Die Epoche mit der sich beiden Autoren befassen, ist eine der spannendsten und zugleich faszinierendsten der Geschichte der Hauptstadt. In den zwei Jahrhunderten zwischen 1550 und 1750 wandelte sich London von einer „verschlafenen Hafen- und Hofstadt“ eines peripheren Landes zu einer „imperial city“, zur Weltstadt und einem „Hort der Moderne“ (S. 31). Sie wurde zum Schmelztiegel von Zuwanderern, die moderne Lebensweisen von Freiheit, Gleichheit, Anonymität, schnellem sozialen Aufstieg und Fall vorwegnahmen.

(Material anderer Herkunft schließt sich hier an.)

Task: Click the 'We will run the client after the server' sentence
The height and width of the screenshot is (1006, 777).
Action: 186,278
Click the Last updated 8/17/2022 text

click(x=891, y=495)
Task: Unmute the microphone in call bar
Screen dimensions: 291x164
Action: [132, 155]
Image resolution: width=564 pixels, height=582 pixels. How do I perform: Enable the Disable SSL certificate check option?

Die Autoren Robert Bucholz und Joseph Ward präsentieren in ihrer Studie keine neuen Forschungsergebnisse, ihr Ziel ist vielmehr eine Synthese der historischen Literatur über London. Es handelt sich um eine durchaus gelungene Synthese. Die Autoren sind ausgewiesene Kenner auf dem Gebiet der frühneuzeitlichen Geschichte Englands und insbesondere Londons. Für die vorliegende Studie wählten sie einen ungewöhnlichen methodischen Ansatz, um die schillernde Gestalt der Stadt mit ihren vielen Facetten zu beleuchten. Sie beginnt wie ein Reiseführer, der den Fremden aus verschiedenen geographischen Richtungen in das historische London um 1550 einführt. Auf dem Weg durch die Vororte und die Stadt – durch die City und Westminster – erfährt der Leser nicht allein von der vergangenen und zeitgenössischen Bedeutung von Gebäuden oder Institutionen, von Wirtschaft und Gesellschaft, sondern auch Weiteres über deren wechselvolle Geschichte.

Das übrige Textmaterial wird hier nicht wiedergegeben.